You need an unstable version of xf86-video-intel. If you're running stable otherwise I suggest you take xf86-video-intel-2.3.2 as it has support for 4500.

If you emerge some later version, you will not have DRI unless you emerge >=xf86-video-intel-2.5, >=mesa-7.3 and >=xorg-server-1.6.

Another tip, check lspci -vv rather than lspci. Then you'll actually know what is there and not just "Ok, I found some sound card and yeah this seems like it can handle graphics".

In kernel you just put the i915 in.

----------

## gwrtheyrn

thanks a lot for your answer.

 *vuakko wrote:*   

> You need an unstable version of xf86-video-intel. If you're running stable otherwise I suggest you take xf86-video-intel-2.3.2 as it has support for 4500.
> 
> If you emerge some later version, you will not have DRI unless you emerge >=xf86-video-intel-2.5, >=mesa-7.3 and >=xorg-server-1.6.

 

ok, i'll try that.

 *vuakko wrote:*   

> Another tip, check lspci -vv rather than lspci. Then you'll actually know what is there and not just "Ok, I found some sound card and yeah this seems like it can handle graphics".
> 
> In kernel you just put the i915 in.

 

yeah, actually i did that, but it didn't really provide any more useful information concerning the graphic controller, so i didn't post it here.

----------

## gwrtheyrn

it worked now, i had to install xf86-video-intel-2.4.3 though, it didn't work with version 2.3.2...
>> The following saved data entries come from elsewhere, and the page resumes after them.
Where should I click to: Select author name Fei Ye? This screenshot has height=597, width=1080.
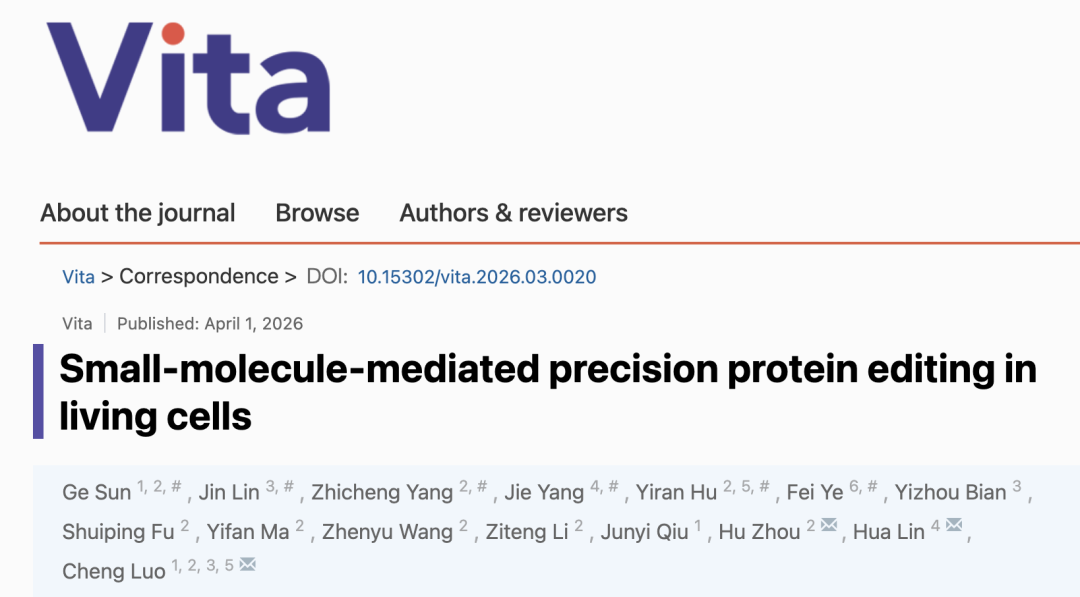pos(815,493)
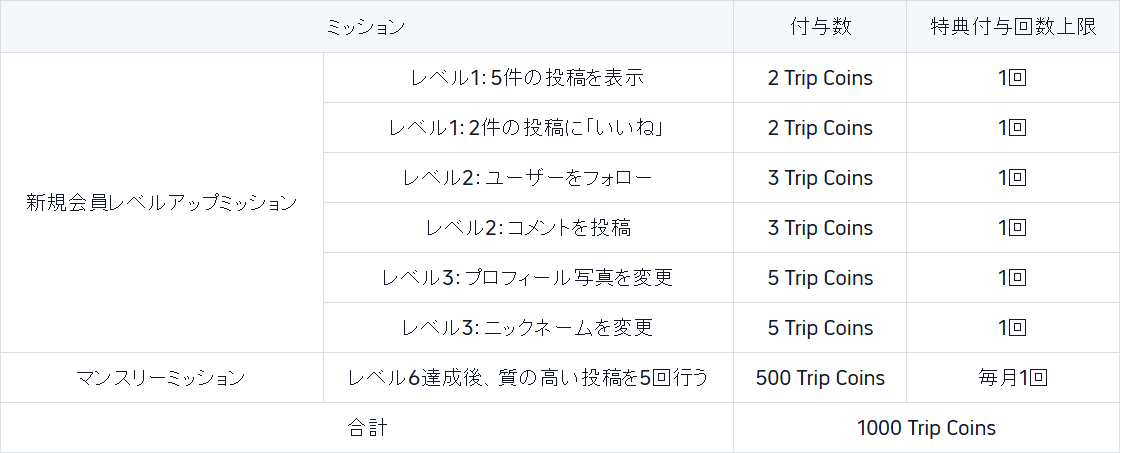Click レベル3: ニックネームを変更 mission
1121x453 pixels.
[x=528, y=327]
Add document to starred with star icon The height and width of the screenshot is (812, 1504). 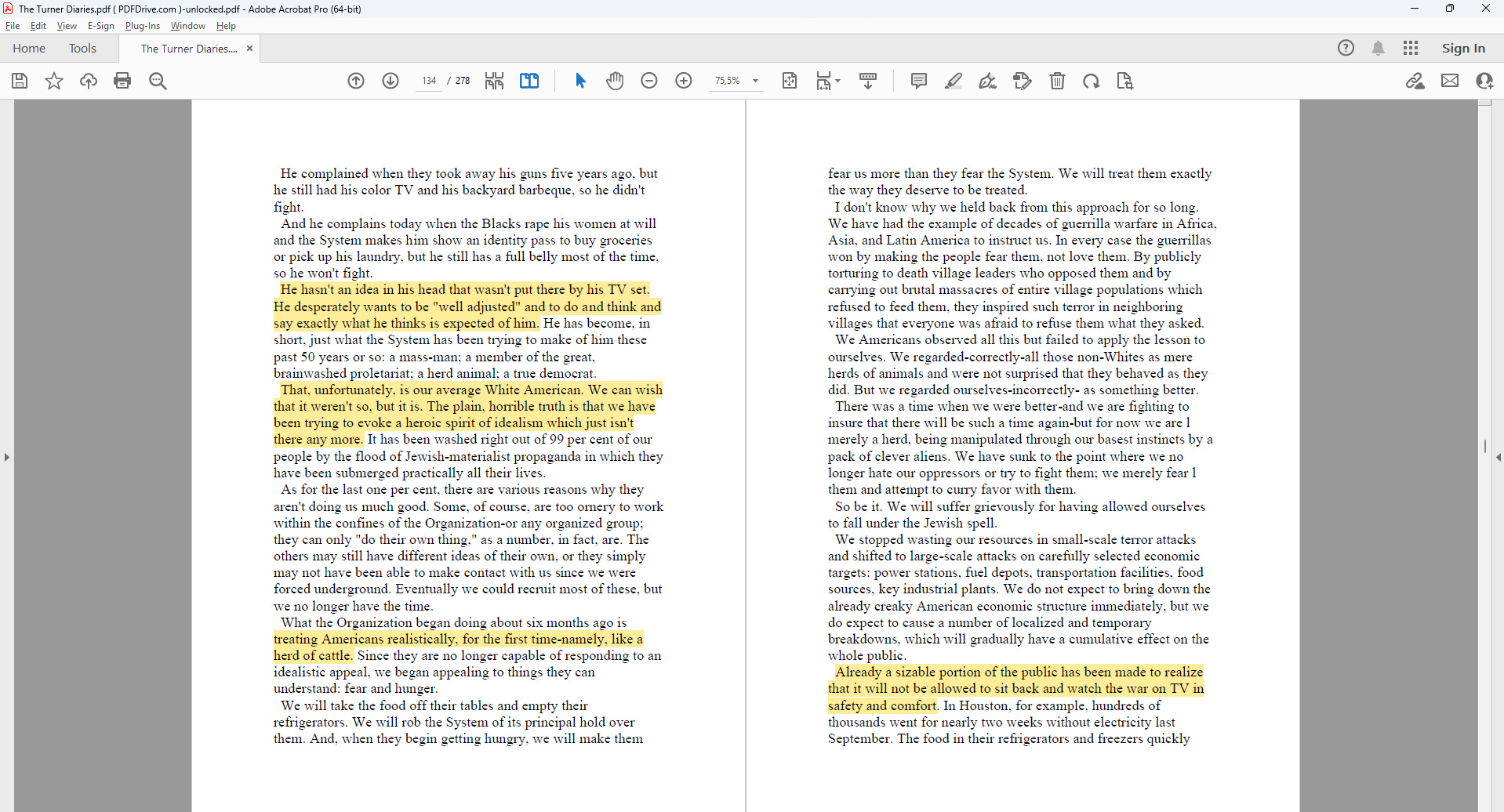tap(54, 81)
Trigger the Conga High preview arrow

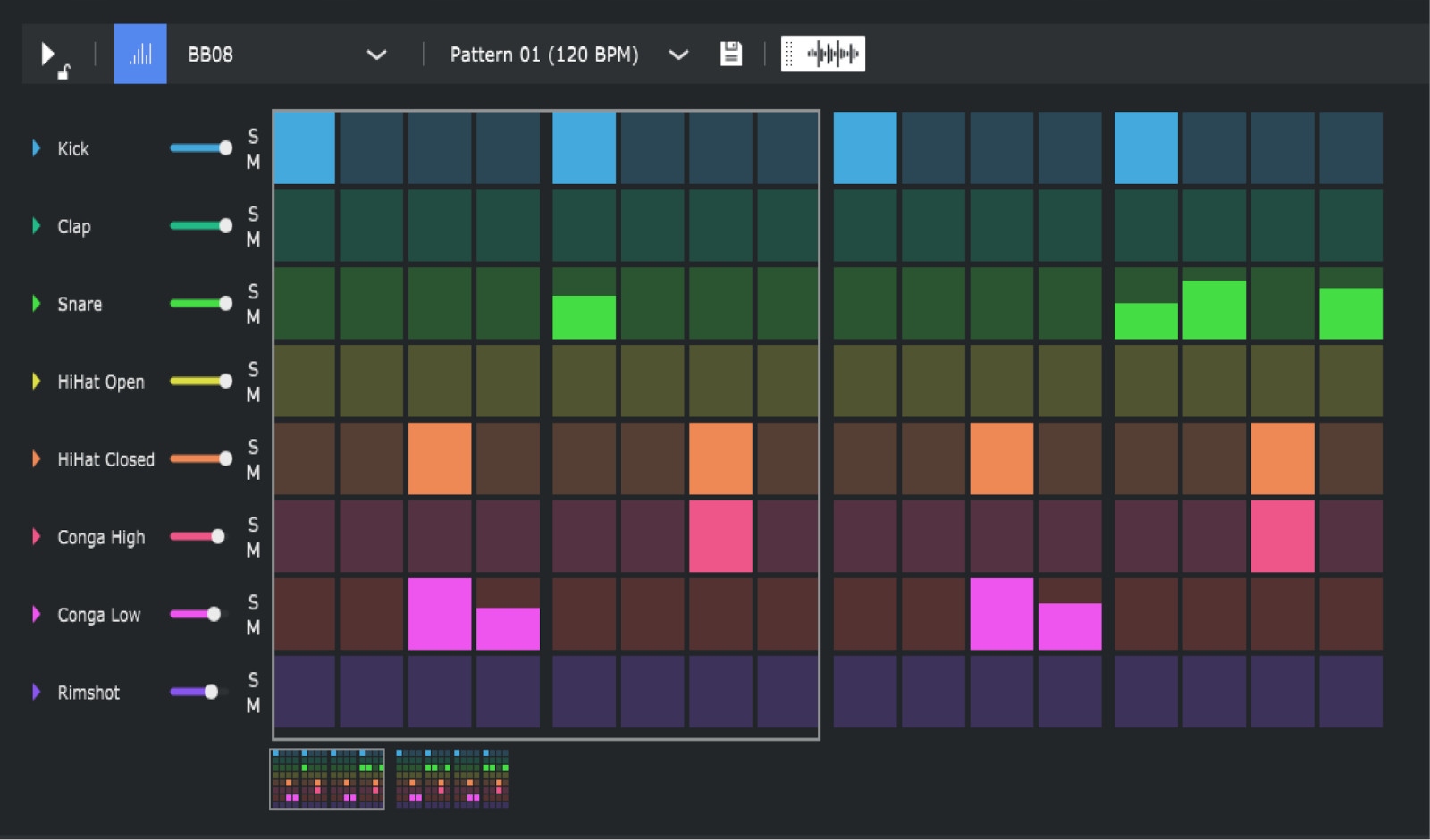pos(37,536)
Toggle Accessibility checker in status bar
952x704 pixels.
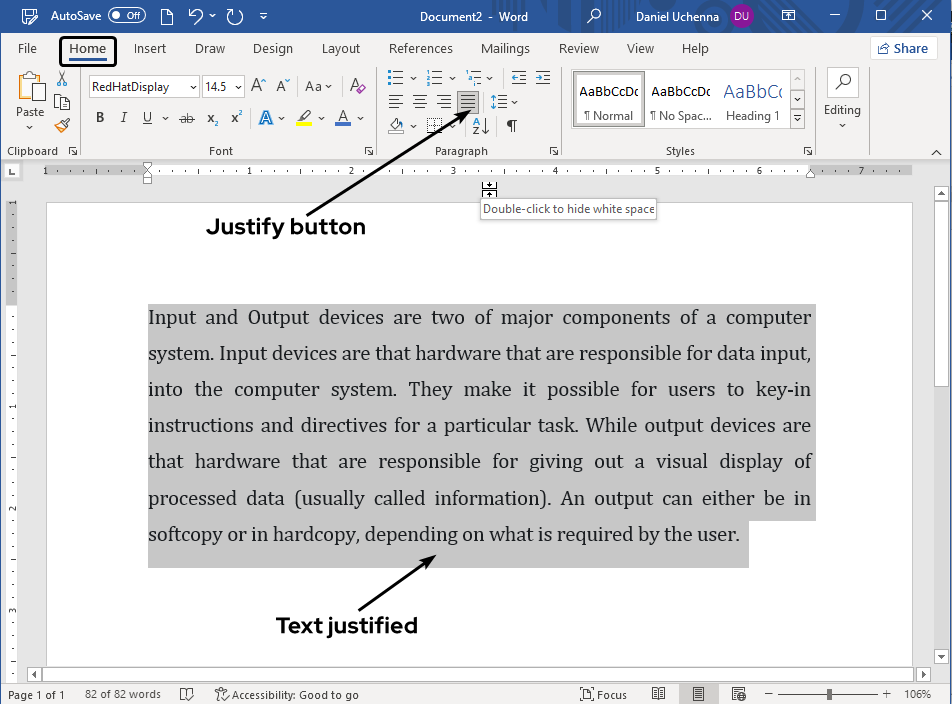click(x=287, y=693)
xf86-video-intel-2.5 has too many masked dependencies atm, so i'm gonna try that some weeks later.

thanks!

----------

## vuakko

The catch is that driver 2.5 is the first to have activated support for the new kernel gpu memory manager GEM (and for DRI 2). To use it still you need those versions of

mesa and x I said. Mesa is already out, x should have been already, but is, as usual, late. Without functional GEM the driver is dead slow (well not really,

but pathetic compared to its potential).

----------

## gwrtheyrn

yeah, but it's just my laptop so i won't really do 3d stuff on it. for that i use my main pc with an nvidia gpu... but i'll upgrade when the new x gets added to the portage tree  :Smile: 

----------

## Carnildo

 *vuakko wrote:*   

> The catch is that driver 2.5 is the first to have activated support for the new kernel gpu memory manager GEM (and for DRI 2). To use it still you need those versions of mesa and x I said.

 

You also need a 2.6.28 kernel, and the 2.6.28 kernel has instability problems, particularly with respect to Intel graphics hardware.

----------

## gwrtheyrn

i'll wait three months and then i'll try it. as long as i'm able to play supertux withouth problems, i'm happy  :Razz: 

----------

## vuakko

 *Carnildo wrote:*   

> You also need a 2.6.28 kernel, and the 2.6.28 kernel has instability problems, particularly with respect to Intel graphics hardware.

 Yeah, I forgot that bit. My 2.6.28's been totally solid, but then again I'm still running the "ancient" Mesa 7.2 and X 1.5.3

----------